Sentinel lymph node biopsy (SLNB) has become a cornerstone in the staging and management of various solid organ tumors, enabling accurate assessment while minimizing surgical morbidity. This webinar will explore the principles, indications, and techniques of SLNB across different malignancies. The session will highlight its role in guiding treatment decisions, improving outcomes, and reducing unnecessary extensive lymph node dissections. Practical surgical insights, along with recent advances and challenges, will be discussed to enhance clinical practice.

Summary Listen

  • Sentinel lymph node biopsy (SLNB) is a minimally invasive surgical technique that identifies the first draining lymph node(s) from a tumor, allowing for pathological staging, prognosis prediction, and adjuvant therapy planning in solid organ cancers. This approach aims to reduce the morbidity associated with complete lymph node dissection.
  • The technique involves injecting a tracer agent (blue dye, radioisotope, fluorescent agent, or magnetic tracer) near the tumor, which is then taken up by the lymphatic system and travels to the sentinel lymph node. Localization methods, such as visual identification of blue-stained lymphatics, lymphoscintigraphy, intraoperative gamma probe, or magnetometer, are used to identify and excise the sentinel node(s).
  • Histopathological assessment of the sentinel lymph node determines the presence and extent of metastasis (macrometastasis, micrometastasis, or isolated tumor cells).

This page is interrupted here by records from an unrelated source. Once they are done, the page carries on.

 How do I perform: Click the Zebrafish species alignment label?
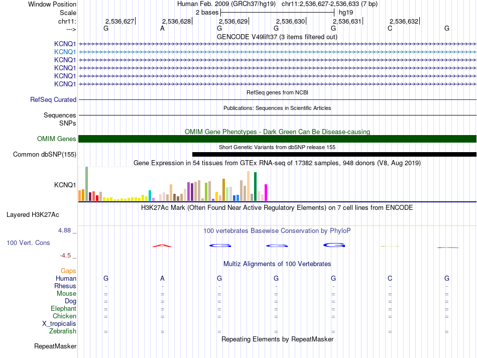pyautogui.click(x=63, y=331)
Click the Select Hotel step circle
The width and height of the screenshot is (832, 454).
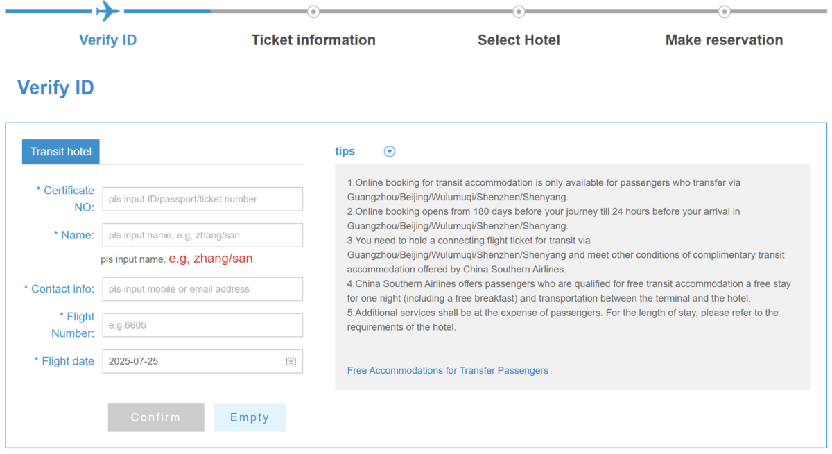(x=519, y=11)
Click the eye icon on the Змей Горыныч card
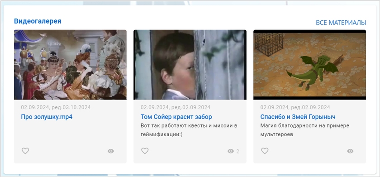 [350, 151]
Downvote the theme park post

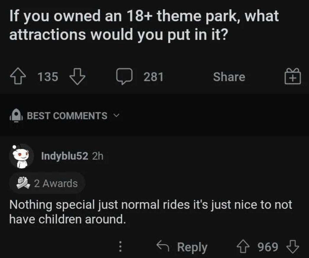pyautogui.click(x=77, y=77)
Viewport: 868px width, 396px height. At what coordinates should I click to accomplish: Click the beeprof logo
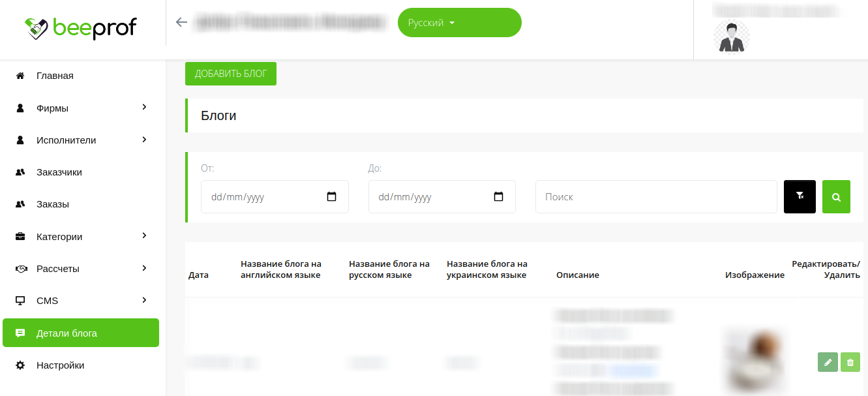[x=82, y=28]
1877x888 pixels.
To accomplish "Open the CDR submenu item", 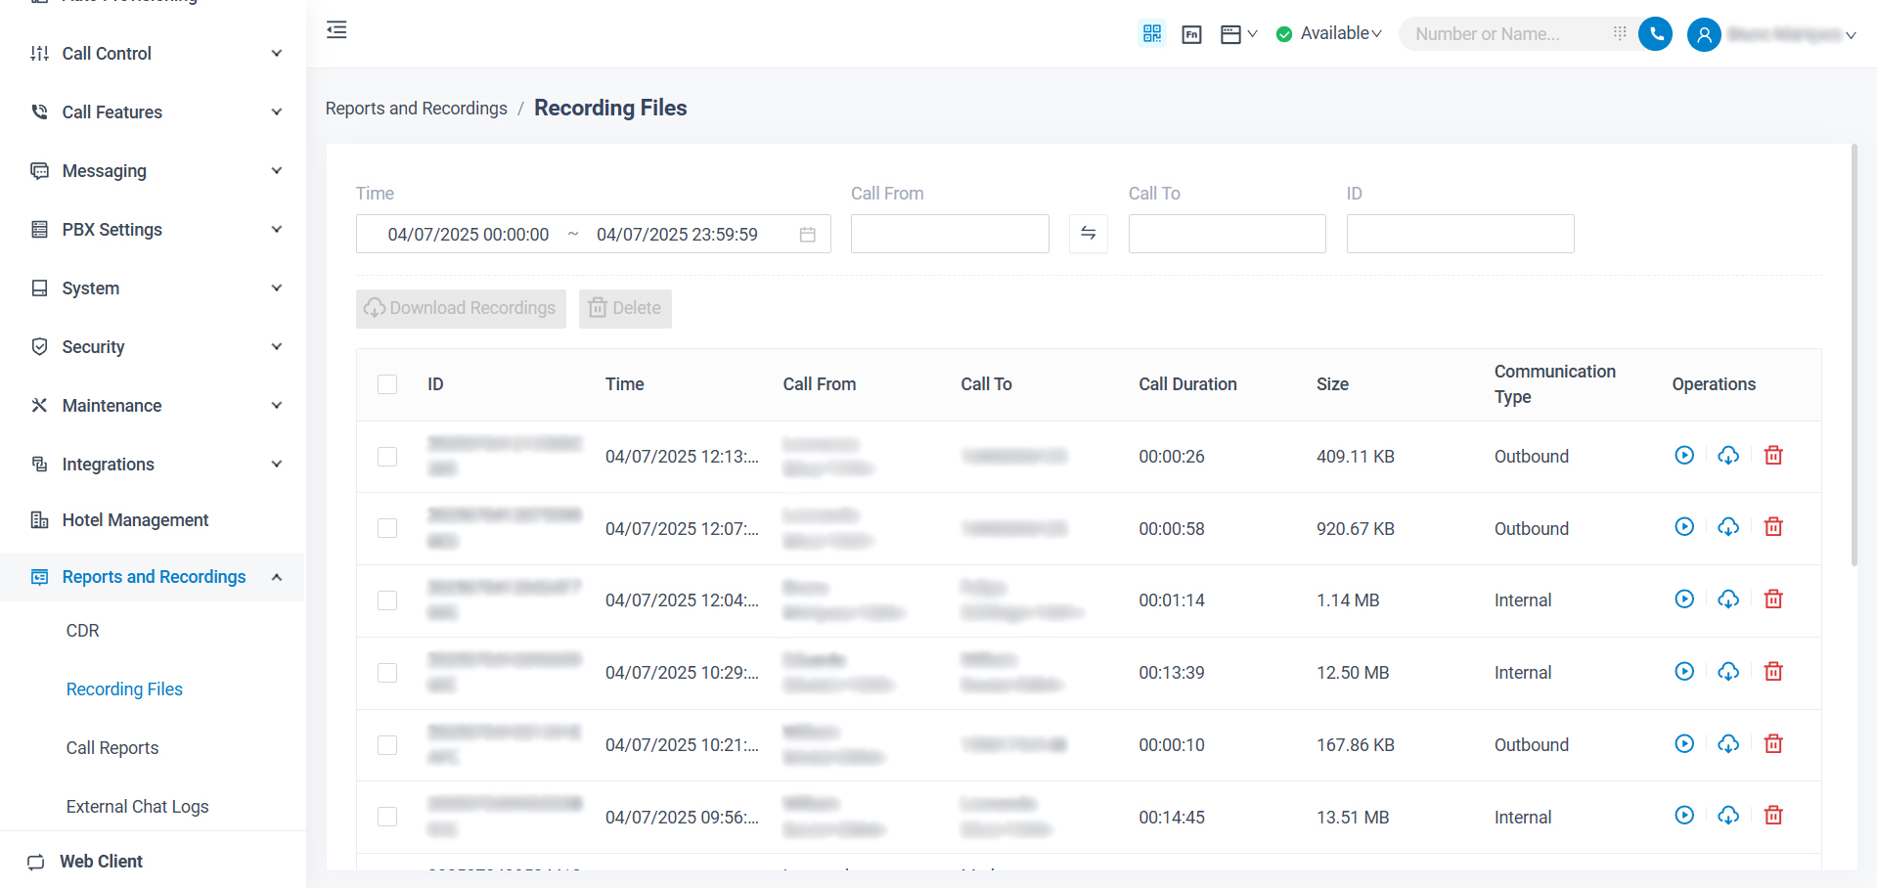I will pos(83,631).
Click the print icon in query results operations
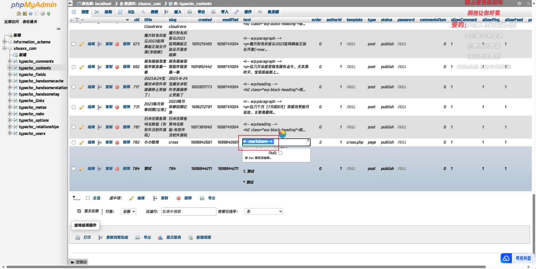This screenshot has width=536, height=269. point(78,238)
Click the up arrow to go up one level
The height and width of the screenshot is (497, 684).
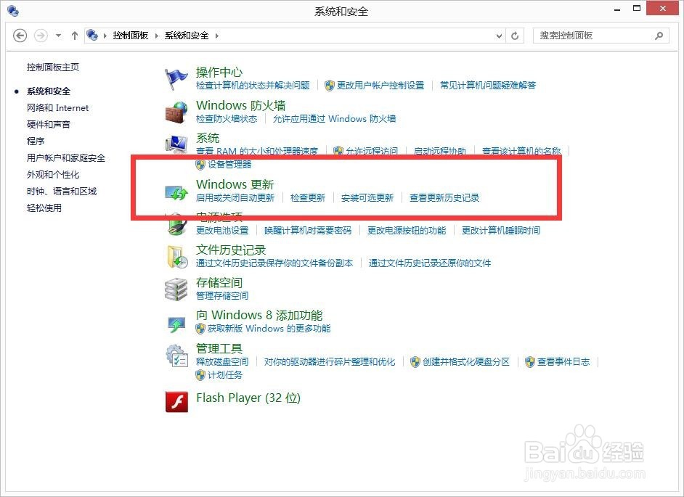tap(74, 35)
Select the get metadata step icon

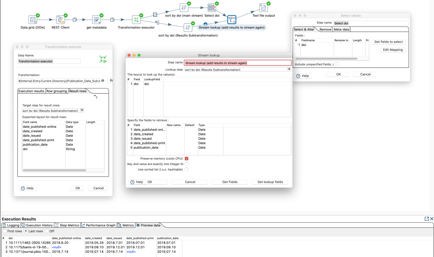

This information guides further management decisions, including the need for additional lymph node dissection or adjuvant therapies.
  • SLNB has limitations, including altered lymphatic drainage due to previous surgery, tumor blockage, technical difficulties, and pathological assessment challenges, which can lead to false negative results. It is also less reliable after neoadjuvant treatment, although techniques like dual tracer sampling and clipping positive nodes can improve accuracy.
  • In breast cancer, SLNB has become a standard of care for clinically node-negative patients, replacing routine axillary lymph node dissection. Recent trials have explored further de-escalation, identifying patient subgroups who can avoid SLNB altogether.
  • Radioisotopes are generally considered to be superior and more sensitive in identifying sentinel lymph nodes compared to blue dyes. But there are also newer options like Indocyanine Green (ICG) and Superparamagnetic Iron Oxide (SPIO) nanoparticles that allow for a unit to continue care of dual tracers.
  • For melanoma, SLNB is indicated for tumors thicker than T1 or those with high-risk features, even in the absence of suspicious lymph nodes. In vulvar cancer and penile cancer, SLNB is also considered and dynamic sentinel lymph node biopsy is indicated for node negative patients.